--- Excerpted data Enclosed Below ---

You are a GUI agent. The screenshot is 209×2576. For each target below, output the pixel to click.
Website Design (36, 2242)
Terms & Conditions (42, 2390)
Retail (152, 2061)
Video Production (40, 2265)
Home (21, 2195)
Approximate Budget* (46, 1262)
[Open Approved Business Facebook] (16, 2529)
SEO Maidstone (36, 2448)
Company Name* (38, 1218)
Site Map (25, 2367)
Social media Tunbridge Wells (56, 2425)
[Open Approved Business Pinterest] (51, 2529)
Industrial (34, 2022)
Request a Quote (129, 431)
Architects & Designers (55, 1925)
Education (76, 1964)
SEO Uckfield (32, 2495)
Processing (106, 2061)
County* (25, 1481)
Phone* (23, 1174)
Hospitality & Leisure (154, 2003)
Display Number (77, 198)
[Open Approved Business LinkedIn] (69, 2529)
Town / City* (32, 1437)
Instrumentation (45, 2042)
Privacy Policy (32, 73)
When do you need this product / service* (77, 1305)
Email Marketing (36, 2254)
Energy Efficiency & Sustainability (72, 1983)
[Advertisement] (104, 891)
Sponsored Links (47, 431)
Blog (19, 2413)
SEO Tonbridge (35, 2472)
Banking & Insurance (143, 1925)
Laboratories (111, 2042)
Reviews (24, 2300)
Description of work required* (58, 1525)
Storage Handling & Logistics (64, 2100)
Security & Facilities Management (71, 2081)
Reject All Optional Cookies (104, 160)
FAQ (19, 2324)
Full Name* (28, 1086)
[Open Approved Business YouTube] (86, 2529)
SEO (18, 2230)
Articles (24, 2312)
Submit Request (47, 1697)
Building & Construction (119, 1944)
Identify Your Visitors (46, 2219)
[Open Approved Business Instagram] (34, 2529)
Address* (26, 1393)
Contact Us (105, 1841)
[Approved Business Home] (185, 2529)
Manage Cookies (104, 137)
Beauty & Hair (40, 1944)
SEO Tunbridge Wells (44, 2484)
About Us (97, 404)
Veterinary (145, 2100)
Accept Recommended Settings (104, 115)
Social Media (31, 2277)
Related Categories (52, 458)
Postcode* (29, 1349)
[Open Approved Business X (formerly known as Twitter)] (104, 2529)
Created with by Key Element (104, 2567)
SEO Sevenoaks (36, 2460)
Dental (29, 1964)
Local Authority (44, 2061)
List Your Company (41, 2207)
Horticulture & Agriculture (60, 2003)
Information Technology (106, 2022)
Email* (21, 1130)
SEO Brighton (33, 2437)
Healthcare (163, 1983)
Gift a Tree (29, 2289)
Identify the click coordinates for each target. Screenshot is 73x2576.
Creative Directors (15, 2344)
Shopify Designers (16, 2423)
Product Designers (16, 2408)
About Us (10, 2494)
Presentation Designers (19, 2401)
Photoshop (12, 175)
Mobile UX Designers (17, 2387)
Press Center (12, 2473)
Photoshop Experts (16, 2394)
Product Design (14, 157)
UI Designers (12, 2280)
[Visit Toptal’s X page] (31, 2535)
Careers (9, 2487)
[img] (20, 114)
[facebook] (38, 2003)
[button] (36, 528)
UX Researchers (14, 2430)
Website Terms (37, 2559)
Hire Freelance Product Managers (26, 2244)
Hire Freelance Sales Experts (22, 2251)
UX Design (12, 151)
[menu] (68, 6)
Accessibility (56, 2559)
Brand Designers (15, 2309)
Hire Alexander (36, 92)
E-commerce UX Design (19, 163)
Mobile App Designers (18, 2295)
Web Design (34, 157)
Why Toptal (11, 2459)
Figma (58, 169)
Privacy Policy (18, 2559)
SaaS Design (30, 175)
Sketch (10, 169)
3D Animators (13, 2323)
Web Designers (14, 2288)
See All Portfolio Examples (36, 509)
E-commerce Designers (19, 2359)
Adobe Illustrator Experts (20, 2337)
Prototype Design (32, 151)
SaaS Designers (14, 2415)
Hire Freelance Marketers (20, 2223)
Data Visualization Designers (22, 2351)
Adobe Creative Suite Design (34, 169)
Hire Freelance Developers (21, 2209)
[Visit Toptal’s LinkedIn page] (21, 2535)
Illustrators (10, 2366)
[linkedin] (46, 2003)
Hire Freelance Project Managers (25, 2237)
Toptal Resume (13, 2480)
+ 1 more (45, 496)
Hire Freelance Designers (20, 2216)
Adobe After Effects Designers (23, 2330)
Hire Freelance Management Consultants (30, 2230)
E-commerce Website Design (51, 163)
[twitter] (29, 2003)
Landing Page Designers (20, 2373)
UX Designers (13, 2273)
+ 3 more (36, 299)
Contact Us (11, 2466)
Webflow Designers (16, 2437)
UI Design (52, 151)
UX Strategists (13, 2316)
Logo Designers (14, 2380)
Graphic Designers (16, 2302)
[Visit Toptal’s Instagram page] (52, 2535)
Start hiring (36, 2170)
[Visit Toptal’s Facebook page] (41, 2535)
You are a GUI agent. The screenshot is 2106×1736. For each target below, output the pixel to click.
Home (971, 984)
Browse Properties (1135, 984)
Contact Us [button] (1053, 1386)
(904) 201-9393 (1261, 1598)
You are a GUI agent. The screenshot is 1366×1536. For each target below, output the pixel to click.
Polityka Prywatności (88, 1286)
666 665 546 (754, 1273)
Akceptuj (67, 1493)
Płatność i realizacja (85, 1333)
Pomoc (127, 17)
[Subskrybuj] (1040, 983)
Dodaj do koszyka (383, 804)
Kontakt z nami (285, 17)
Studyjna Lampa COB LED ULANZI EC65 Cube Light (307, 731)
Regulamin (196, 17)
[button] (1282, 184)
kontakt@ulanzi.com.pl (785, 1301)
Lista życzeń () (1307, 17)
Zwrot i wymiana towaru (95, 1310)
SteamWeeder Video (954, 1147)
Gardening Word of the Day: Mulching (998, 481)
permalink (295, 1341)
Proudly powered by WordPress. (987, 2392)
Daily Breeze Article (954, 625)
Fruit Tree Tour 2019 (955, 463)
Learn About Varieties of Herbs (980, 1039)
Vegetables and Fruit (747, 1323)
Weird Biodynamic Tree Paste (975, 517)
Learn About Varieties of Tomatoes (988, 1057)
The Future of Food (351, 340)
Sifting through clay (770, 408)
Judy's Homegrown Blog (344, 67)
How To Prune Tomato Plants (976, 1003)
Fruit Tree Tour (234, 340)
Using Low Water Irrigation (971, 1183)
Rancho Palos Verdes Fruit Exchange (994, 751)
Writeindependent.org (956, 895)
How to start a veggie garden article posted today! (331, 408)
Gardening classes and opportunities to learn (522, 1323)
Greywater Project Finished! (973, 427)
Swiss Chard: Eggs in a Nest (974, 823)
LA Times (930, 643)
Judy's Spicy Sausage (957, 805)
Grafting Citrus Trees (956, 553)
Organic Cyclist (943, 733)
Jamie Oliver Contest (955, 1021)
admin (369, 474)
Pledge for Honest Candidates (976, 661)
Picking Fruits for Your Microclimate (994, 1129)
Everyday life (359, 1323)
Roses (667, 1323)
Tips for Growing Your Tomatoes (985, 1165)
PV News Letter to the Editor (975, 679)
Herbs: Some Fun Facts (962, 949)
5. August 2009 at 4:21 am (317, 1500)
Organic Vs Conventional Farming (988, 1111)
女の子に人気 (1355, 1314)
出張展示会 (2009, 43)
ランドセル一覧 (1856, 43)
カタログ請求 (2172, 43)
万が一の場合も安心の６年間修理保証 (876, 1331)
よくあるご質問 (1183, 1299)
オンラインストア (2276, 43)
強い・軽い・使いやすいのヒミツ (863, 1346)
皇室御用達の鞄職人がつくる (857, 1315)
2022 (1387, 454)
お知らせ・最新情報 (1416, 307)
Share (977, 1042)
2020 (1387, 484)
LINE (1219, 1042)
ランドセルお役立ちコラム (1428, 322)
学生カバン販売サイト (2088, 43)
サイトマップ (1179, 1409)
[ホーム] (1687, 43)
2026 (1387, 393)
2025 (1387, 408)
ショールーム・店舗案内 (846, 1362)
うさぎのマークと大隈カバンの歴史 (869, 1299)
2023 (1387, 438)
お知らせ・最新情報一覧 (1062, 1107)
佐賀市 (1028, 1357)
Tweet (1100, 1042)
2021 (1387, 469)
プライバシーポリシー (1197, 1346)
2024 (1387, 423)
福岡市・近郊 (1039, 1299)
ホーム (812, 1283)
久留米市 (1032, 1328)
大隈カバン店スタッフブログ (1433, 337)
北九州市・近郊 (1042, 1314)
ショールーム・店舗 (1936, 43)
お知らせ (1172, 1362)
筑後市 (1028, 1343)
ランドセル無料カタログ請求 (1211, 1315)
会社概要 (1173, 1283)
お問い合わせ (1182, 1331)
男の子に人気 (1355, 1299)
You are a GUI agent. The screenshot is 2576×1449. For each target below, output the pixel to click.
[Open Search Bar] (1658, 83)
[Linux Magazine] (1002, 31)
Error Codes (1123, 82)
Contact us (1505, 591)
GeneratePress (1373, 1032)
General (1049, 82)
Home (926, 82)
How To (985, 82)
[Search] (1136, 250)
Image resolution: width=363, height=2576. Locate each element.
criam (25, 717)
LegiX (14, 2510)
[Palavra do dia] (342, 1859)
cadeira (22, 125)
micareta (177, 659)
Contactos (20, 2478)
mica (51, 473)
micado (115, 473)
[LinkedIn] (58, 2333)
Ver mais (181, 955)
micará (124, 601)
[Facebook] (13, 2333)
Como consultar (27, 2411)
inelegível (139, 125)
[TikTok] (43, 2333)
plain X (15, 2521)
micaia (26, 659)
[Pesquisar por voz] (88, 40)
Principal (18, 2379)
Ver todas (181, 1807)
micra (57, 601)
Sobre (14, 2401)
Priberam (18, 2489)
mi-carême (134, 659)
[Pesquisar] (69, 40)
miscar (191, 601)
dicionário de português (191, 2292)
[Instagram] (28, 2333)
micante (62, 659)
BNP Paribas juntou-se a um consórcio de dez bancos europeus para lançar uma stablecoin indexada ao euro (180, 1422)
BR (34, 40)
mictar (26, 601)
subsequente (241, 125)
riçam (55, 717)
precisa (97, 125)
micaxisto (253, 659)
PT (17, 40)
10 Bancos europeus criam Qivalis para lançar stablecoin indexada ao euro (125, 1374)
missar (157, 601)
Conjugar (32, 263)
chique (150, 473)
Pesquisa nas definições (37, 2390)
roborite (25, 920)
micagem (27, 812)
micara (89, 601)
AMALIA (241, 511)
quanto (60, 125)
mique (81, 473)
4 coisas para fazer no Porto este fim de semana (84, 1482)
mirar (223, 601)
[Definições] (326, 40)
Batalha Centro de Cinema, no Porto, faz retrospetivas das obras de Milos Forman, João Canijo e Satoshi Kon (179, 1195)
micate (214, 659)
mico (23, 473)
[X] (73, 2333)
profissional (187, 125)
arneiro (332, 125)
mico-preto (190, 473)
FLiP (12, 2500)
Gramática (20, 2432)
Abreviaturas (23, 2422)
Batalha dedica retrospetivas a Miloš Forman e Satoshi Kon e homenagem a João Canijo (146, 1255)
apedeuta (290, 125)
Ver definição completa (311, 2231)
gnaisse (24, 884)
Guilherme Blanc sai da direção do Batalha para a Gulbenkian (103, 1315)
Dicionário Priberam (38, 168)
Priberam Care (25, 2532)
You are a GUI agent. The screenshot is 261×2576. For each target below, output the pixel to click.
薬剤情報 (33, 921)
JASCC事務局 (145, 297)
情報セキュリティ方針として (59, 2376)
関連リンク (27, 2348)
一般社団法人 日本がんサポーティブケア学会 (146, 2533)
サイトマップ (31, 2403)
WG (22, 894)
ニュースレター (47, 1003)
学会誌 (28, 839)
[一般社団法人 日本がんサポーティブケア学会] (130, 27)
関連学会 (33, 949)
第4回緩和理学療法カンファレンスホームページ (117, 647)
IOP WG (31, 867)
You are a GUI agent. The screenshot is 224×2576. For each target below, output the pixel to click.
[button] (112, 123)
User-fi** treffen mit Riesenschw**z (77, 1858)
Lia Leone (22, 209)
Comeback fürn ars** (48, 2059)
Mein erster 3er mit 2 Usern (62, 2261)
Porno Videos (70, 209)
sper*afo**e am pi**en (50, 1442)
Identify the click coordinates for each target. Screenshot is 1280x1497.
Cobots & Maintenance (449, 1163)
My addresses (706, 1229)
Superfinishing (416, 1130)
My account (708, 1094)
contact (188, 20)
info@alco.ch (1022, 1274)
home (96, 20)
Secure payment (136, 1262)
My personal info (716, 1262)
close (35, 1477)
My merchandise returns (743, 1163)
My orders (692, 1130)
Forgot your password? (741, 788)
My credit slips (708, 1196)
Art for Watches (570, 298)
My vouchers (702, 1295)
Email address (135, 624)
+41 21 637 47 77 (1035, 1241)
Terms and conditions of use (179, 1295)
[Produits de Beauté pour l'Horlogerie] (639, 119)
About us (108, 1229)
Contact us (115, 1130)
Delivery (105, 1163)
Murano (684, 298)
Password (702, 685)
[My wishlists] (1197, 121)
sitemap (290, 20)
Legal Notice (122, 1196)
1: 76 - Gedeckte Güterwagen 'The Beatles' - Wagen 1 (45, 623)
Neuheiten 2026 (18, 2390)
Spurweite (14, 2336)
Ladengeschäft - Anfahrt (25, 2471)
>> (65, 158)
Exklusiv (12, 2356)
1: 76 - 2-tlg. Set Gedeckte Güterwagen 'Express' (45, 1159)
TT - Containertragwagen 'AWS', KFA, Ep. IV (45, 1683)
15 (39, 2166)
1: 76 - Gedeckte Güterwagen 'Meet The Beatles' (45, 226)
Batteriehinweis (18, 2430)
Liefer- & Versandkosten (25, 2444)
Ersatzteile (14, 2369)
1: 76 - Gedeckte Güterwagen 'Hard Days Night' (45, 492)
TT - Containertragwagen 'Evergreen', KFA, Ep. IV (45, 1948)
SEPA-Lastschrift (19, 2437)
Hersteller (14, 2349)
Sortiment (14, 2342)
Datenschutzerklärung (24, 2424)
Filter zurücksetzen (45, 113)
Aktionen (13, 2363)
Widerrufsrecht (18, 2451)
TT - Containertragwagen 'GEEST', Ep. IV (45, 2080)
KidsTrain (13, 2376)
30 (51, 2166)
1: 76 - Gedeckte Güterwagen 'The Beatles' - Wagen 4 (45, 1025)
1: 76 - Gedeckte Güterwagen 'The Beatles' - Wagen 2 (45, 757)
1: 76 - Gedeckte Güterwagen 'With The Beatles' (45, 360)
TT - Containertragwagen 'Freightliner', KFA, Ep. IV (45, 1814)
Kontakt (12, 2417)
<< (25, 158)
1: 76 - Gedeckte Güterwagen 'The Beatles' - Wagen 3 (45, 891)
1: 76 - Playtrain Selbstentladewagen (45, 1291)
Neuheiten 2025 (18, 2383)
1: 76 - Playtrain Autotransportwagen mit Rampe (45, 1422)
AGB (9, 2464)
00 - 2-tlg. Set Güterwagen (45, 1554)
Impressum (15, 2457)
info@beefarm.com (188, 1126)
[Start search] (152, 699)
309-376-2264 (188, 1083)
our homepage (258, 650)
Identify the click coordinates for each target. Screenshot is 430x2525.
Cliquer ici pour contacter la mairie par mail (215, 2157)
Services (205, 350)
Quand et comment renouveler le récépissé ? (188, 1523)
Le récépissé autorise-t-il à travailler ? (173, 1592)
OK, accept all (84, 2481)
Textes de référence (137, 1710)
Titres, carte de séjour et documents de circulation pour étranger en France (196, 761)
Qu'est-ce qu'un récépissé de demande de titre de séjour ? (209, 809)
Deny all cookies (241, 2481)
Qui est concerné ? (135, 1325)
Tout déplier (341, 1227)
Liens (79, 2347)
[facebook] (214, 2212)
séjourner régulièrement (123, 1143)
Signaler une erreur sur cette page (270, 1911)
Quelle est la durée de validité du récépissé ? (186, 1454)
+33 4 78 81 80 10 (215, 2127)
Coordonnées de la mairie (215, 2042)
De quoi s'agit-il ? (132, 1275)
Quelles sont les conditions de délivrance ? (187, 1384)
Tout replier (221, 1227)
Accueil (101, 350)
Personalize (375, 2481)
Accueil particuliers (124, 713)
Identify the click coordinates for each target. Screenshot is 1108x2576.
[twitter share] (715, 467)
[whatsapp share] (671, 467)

--- End of Enclosed Excerpted data ---

From the records above, transcribe without alteration every line from the one with "Murano (684, 298)" to the one with "Services (205, 350)", inclusive.

Murano (684, 298)
Password (702, 685)
[My wishlists] (1197, 121)
sitemap (290, 20)
Legal Notice (122, 1196)
1: 76 - Gedeckte Güterwagen 'The Beatles' - Wagen 1 (45, 623)
Neuheiten 2026 (18, 2390)
Spurweite (14, 2336)
Ladengeschäft - Anfahrt (25, 2471)
>> (65, 158)
Exklusiv (12, 2356)
1: 76 - 2-tlg. Set Gedeckte Güterwagen 'Express' (45, 1159)
TT - Containertragwagen 'AWS', KFA, Ep. IV (45, 1683)
15 (39, 2166)
1: 76 - Gedeckte Güterwagen 'Meet The Beatles' (45, 226)
Batteriehinweis (18, 2430)
Liefer- & Versandkosten (25, 2444)
Ersatzteile (14, 2369)
1: 76 - Gedeckte Güterwagen 'Hard Days Night' (45, 492)
TT - Containertragwagen 'Evergreen', KFA, Ep. IV (45, 1948)
SEPA-Lastschrift (19, 2437)
Hersteller (14, 2349)
Sortiment (14, 2342)
Datenschutzerklärung (24, 2424)
Filter zurücksetzen (45, 113)
Aktionen (13, 2363)
Widerrufsrecht (18, 2451)
TT - Containertragwagen 'GEEST', Ep. IV (45, 2080)
KidsTrain (13, 2376)
30 (51, 2166)
1: 76 - Gedeckte Güterwagen 'The Beatles' - Wagen 4 (45, 1025)
1: 76 - Gedeckte Güterwagen 'The Beatles' - Wagen 2 (45, 757)
1: 76 - Gedeckte Güterwagen 'With The Beatles' (45, 360)
TT - Containertragwagen 'Freightliner', KFA, Ep. IV (45, 1814)
Kontakt (12, 2417)
<< (25, 158)
1: 76 - Gedeckte Güterwagen 'The Beatles' - Wagen 3 (45, 891)
1: 76 - Playtrain Selbstentladewagen (45, 1291)
Neuheiten 2025 (18, 2383)
1: 76 - Playtrain Autotransportwagen mit Rampe (45, 1422)
AGB (9, 2464)
00 - 2-tlg. Set Güterwagen (45, 1554)
Impressum (15, 2457)
info@beefarm.com (188, 1126)
[Start search] (152, 699)
309-376-2264 (188, 1083)
our homepage (258, 650)
Identify the click coordinates for each target. Screenshot is 430x2525.
Cliquer ici pour contacter la mairie par mail (215, 2157)
Services (205, 350)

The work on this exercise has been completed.